Nancy McDearmon:
A Painter in Mixed Media and Oils
100 Views of High Peak
What is the nature of sacred? It is a question that surfaced and gradually became the focus of a series of paintings, of which High Peak, Amherst County is a part. As I worked to prepare an exhibit for Sweet Briar College that included several prints by Japanese artist, Katsushika Hokusai (1760-1849), I could understand the power and majesty of Mount Fuji in the lives of the Japanese people. I wondered if I were to choose a sacred mountain, what would it be? For the Monacan Indians, living near my home in Amherst County VA, the answer to that question is Bear Mountain. There is obviously a story there that I have yet to learn.
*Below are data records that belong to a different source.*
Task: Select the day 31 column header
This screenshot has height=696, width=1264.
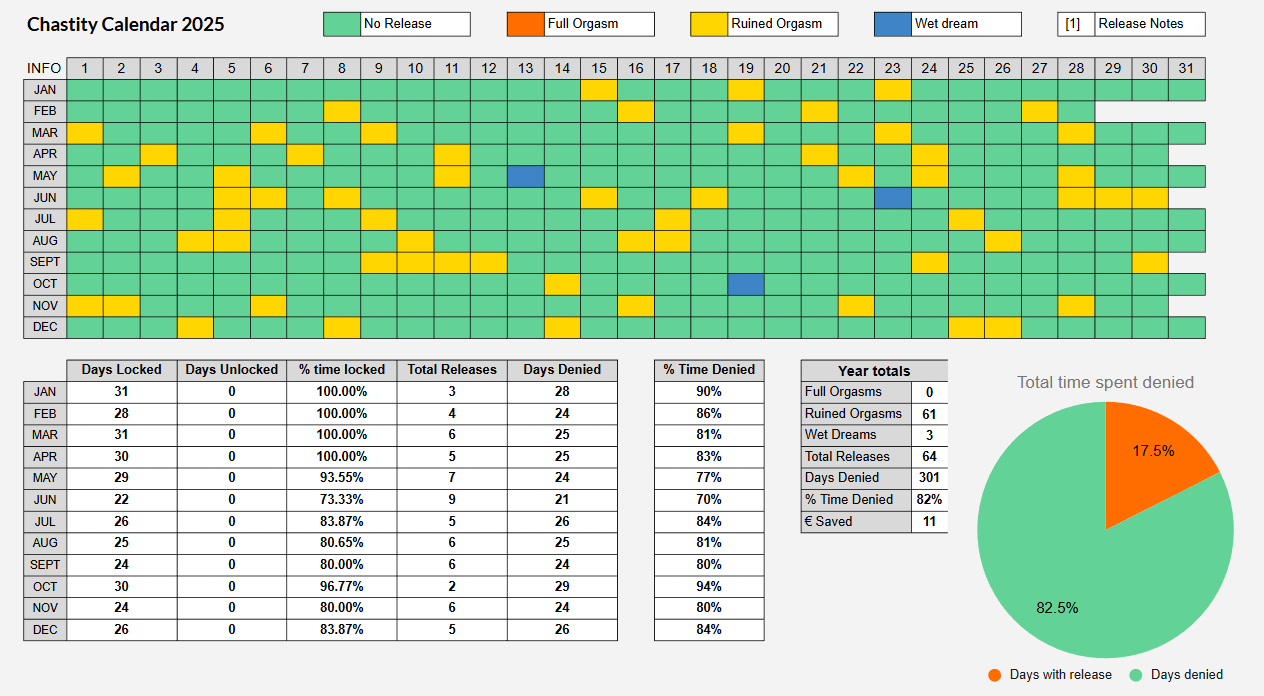Action: [1186, 69]
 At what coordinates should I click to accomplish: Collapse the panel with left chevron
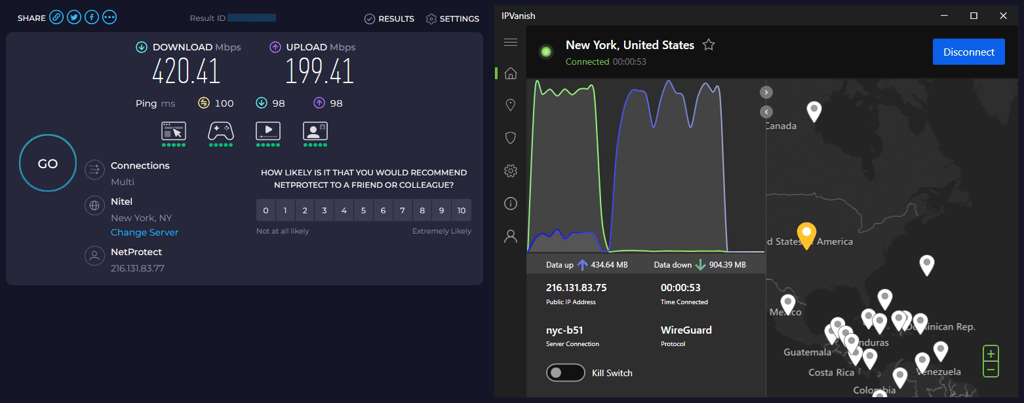[x=767, y=112]
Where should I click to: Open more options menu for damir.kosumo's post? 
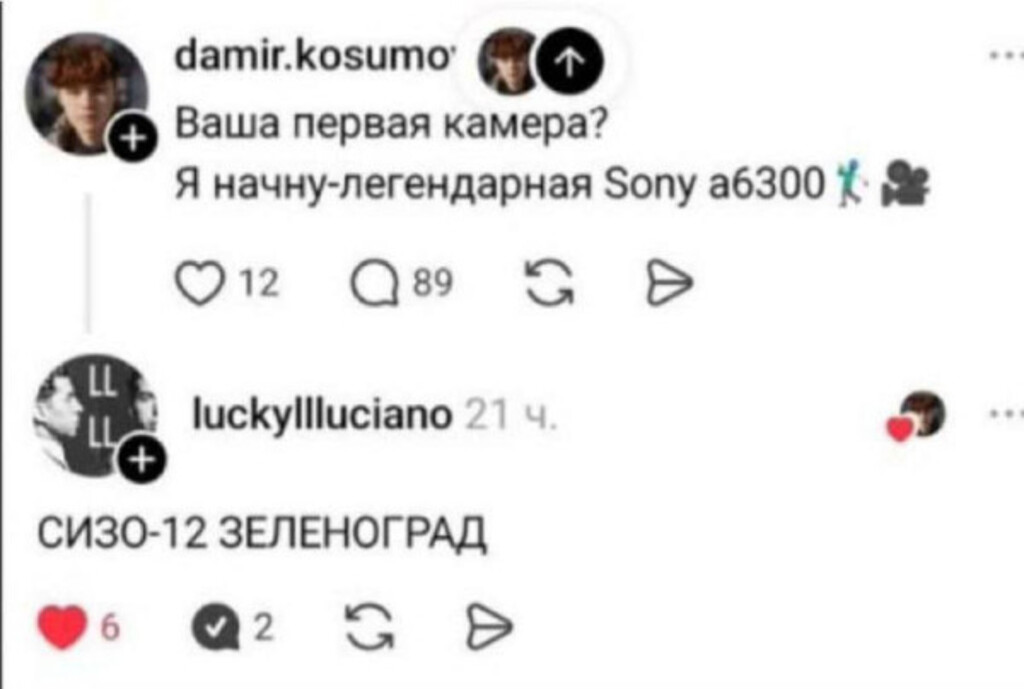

But with no personal history or magical experience involving Bear Mountain, I had to nominate a different mountain, High Peak of Tobacco Row Mountain. As I began to look for it and for sites to paint from, the mountain seemed to appear everywhere. I realized that it was a beacon for me. I grew up in the West Virginia mountains and feel a certain comfort there. When I first came to Amherst County, High Peak was my daily view. The power line cut to the top acts as a sort of compass by which I gauge location. Surely someone actually owns the mountain, but as a sacred mountain, it belongs to all of us; to bring comfort, to point the way home.